Mastering Overnight Liquid Funds with Zerodha: A Step-by-Step Guide

Mastering Overnight Liquid Funds with Zerodha: A Step-by-Step Guide

Understanding Overnight Funds with Zerodha

Overnight funds are a financial tool that can be leveraged to manage unused capital during the SEBI Quarter End Settlement, also known as the Quarterly Settlement. These funds are designed to invest in securities with a maturity of up to one day, completely removing interest rate risk and offering flexibility with no lock-in period.

In simpler terms, an overnight fund allows you to use your unused money in your Zerodha trading account for an additional day without incurring any additional costs or complications. They invest in fully collateralized instruments such as Tri-party Repo (TREPS), Repo, and Reverse Repo, ensuring there is no default risk. The returns on these funds are in sync with the RBI Repo rate, making it a reliable investment option.

Key Characteristics of Overnight Funds

The advantages of using overnight funds are numerous. Firstly, there is no lock-in period, allowing you the flexibility to stay invested as long as you see fit. Secondly, since the investments are fully collateralized, the risk of default is eliminated.

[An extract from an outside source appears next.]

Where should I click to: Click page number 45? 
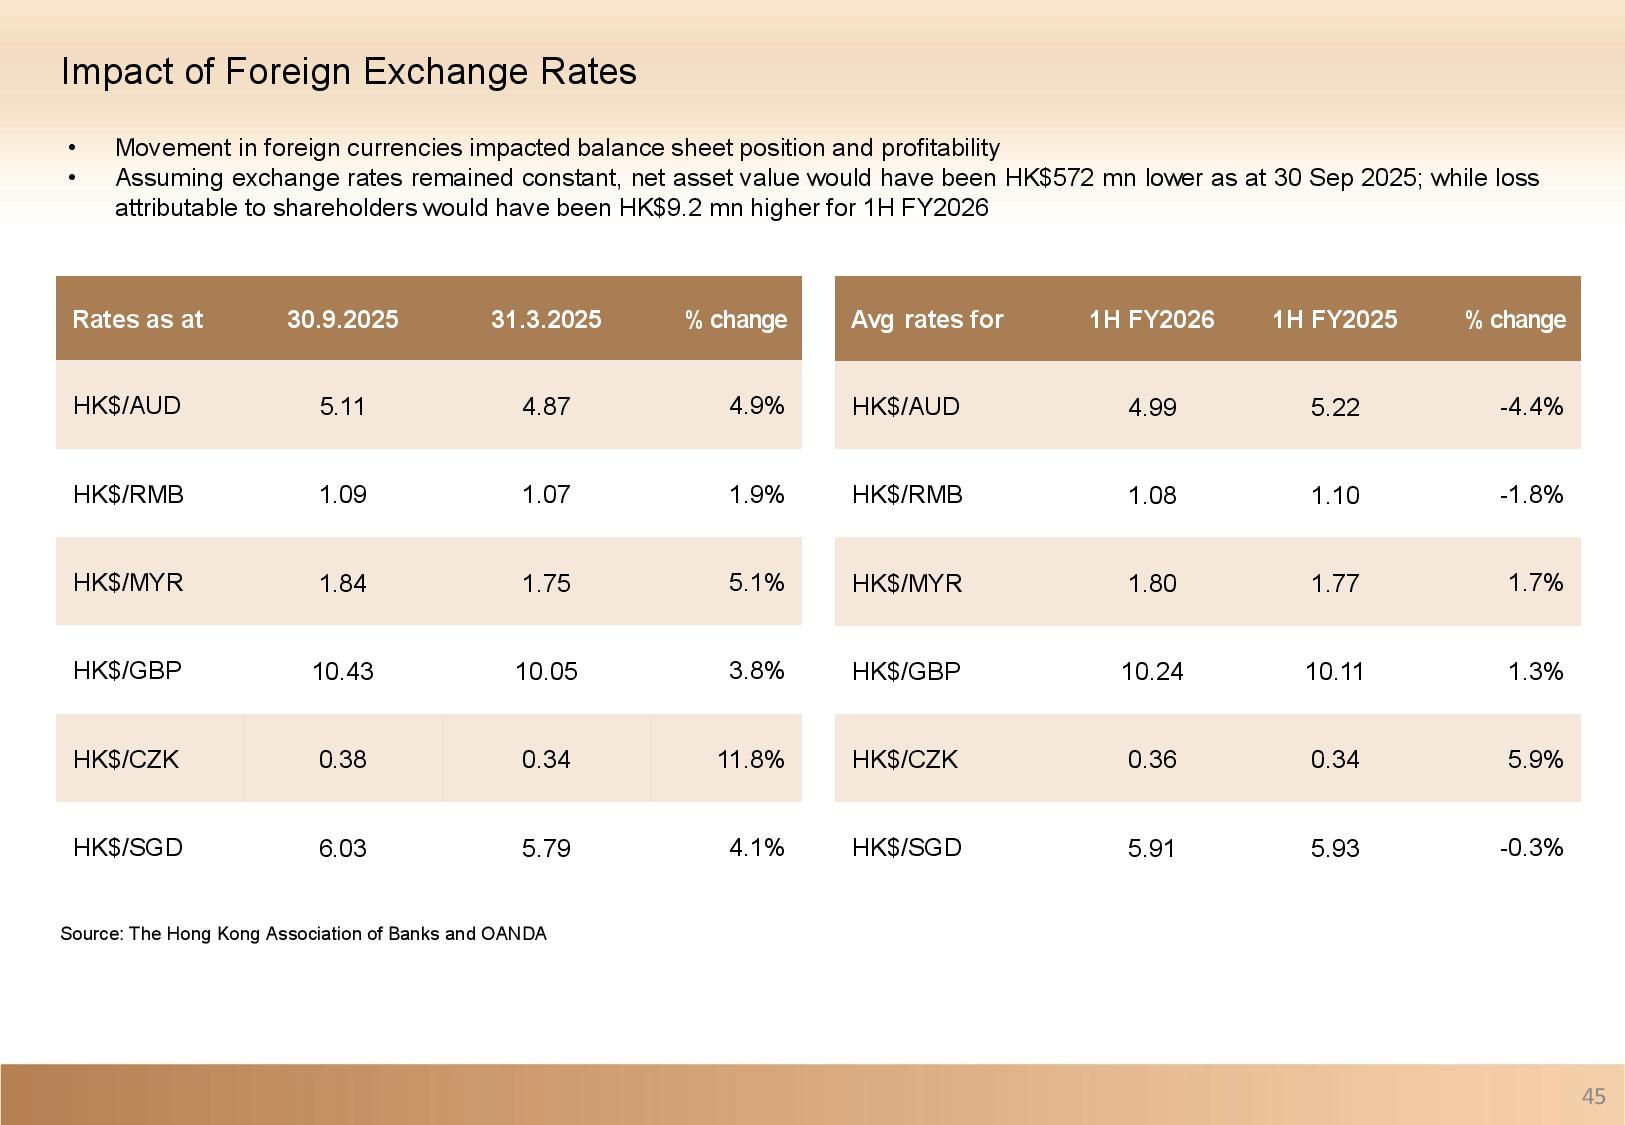tap(1593, 1097)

Moreover, the returns closely follow the RBI Repo rate, providing a predictable income stream.

How to Use Overnight Funds with Zerodha

If you don’t utilize all your funds for an overnight position, you can opt to purchase liquid bees or liquid mutual funds on any day within a quarter and then sell them the next morning as soon as the market opens. This strategy ensures that the funds are debited after the market closes and credited before the next day's opening, all without incurring brokerage or STT charges. This way, your funds remain accessible and you avoid any bank or gateway charges.

How Zerodha Handles Quarterly Settlement

SEBI has mandated that every broker must clear and pay out unused funds every quarter, known as the Quarterly Settlement. This rule was introduced around 2009. However, there are exceptions – balances less than 10,000 INR or 50,000 INR in commodity, and a 125 margin is allowed if you have an open position.

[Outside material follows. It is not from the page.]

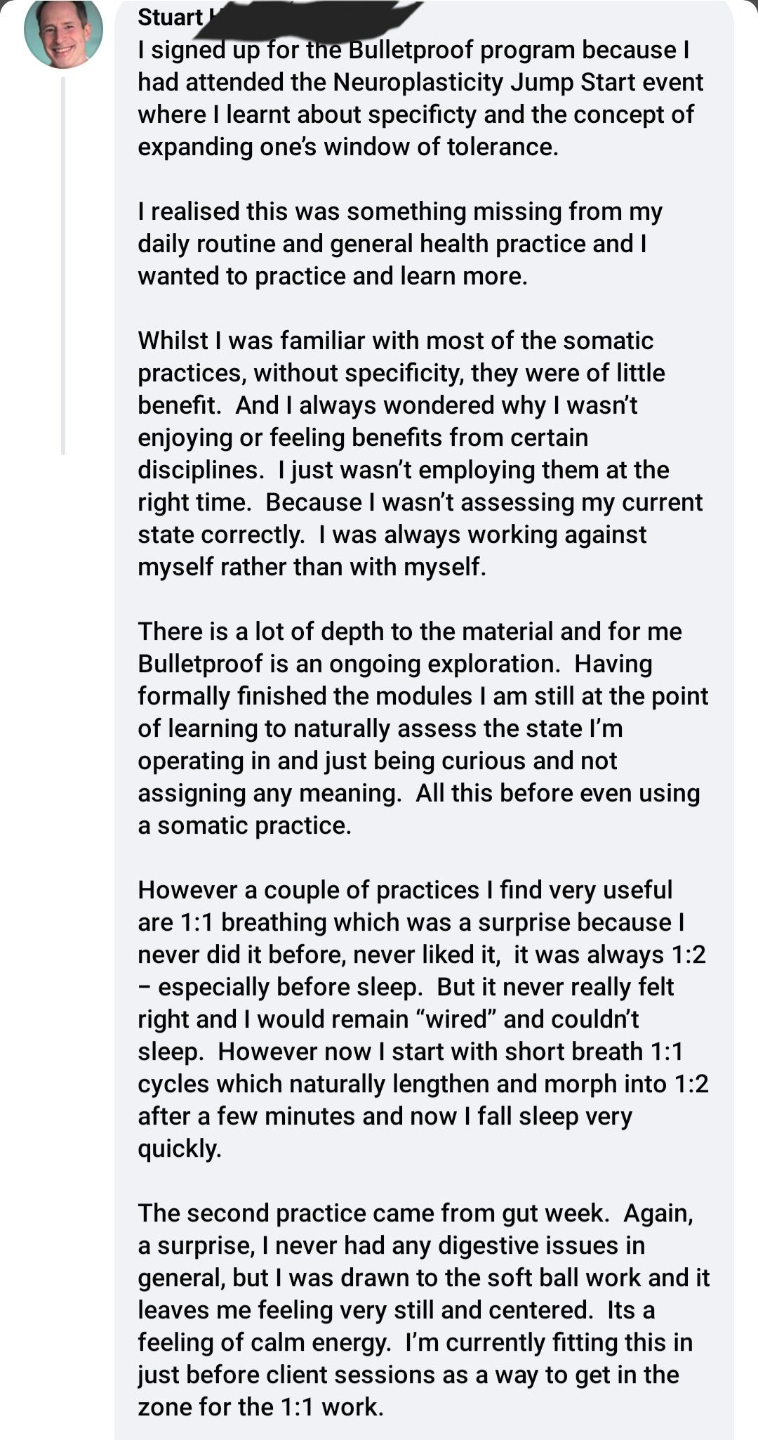Open the commenter name Stuart
758x1440 pixels.
[167, 17]
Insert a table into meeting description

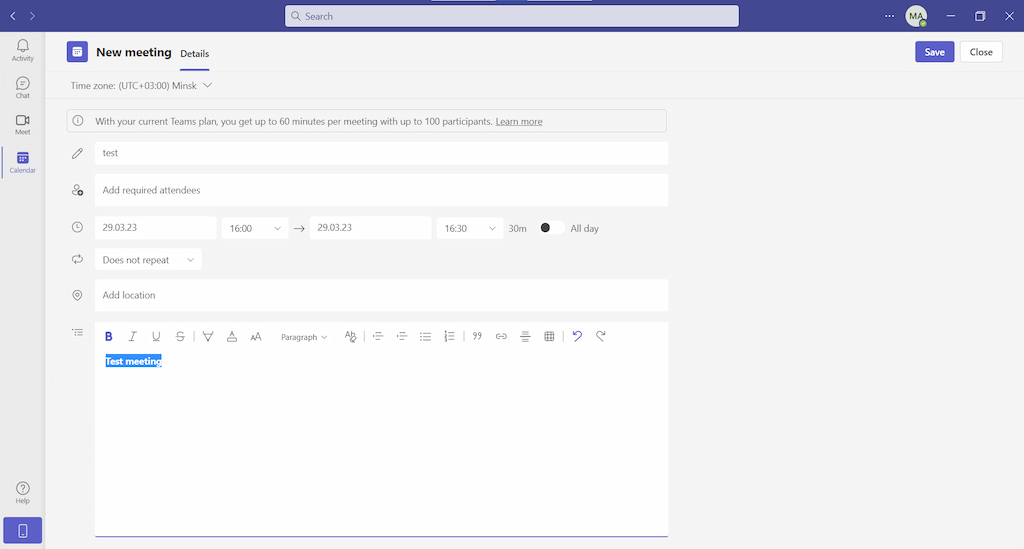[549, 337]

According to Zerodha’s system, the actual cash left in your account is checked, and a certain amount, such as 1 lakh invested for the long term, 2 lakhs used for swing/intra trading, and 1.5 lakhs as cash, will be considered. Zerodha will refund the remaining 1.5 lakhs to your bank account automatically, even if you haven’t requested a refund. This means the next day, you will only see 3.5 lakhs in your Demat and the rest 1.5 lakhs transferred to your bank account.

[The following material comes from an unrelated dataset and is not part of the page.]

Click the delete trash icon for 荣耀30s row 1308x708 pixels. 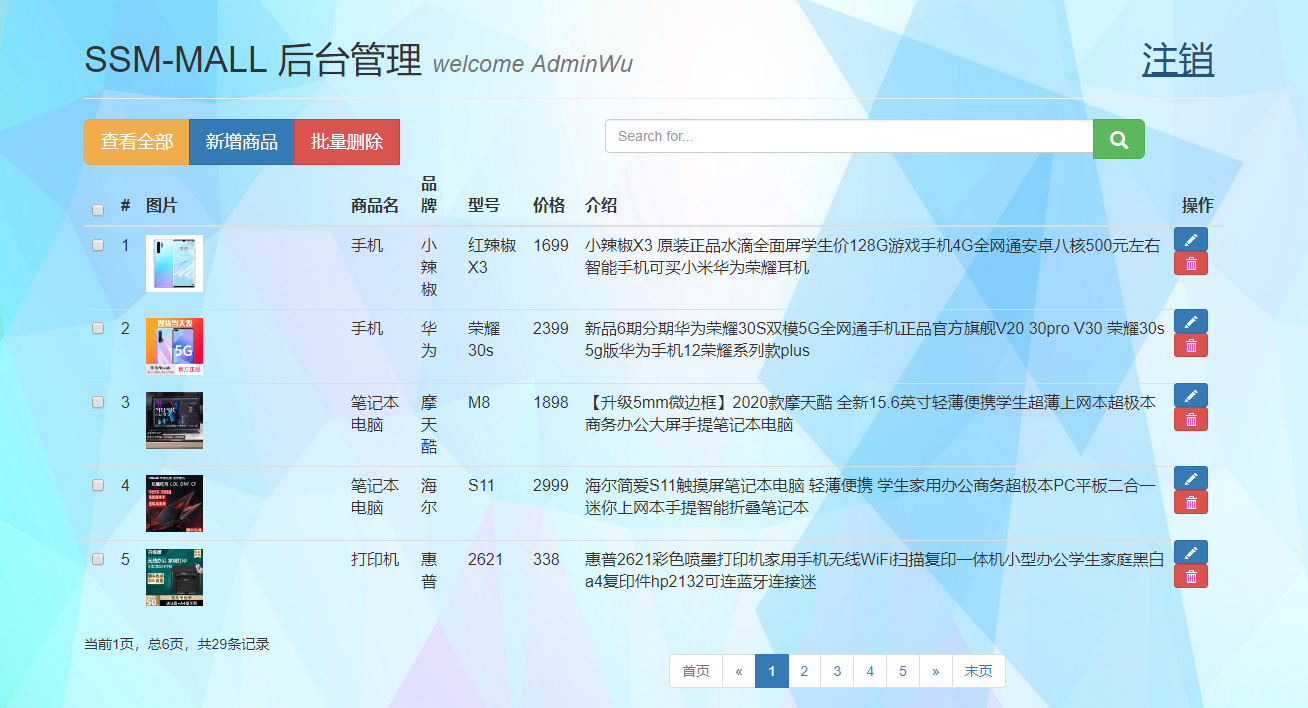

Problem: This can create a problem if you need those 1.5 lakhs the next day for trading. To overcome this, Zerodha offers the usage of Overnight Liquid Funds. If the refund is due today, instead of a refund, Zeroda will invest the 1.5 lakhs into an Overnight Liquid Fund at the end of the market and then liquidate the position immediately the market opens the next day.

Why Use Overnight Funds?

Using Overnight Liquid Funds provides a solution to the inconvenience mentioned earlier. Your money remains in your Demat account, allowing you to use it as you see fit the next day. Since liquid funds do not fluctuate much overnight, there is a very slight risk involved. However, this is still a non-risky option compared to other market instruments, and you must opt-in to use Overnight Funds instead of an NEFT transfer.

To enable Overnight Liquid Funds in your profile, visit the relevant section on the Zerodha platform and set the preference appropriately. This ensures that Zerodha will handle any unused funds through these liquid funds, thus keeping your account more fluid and free from unnecessary complications.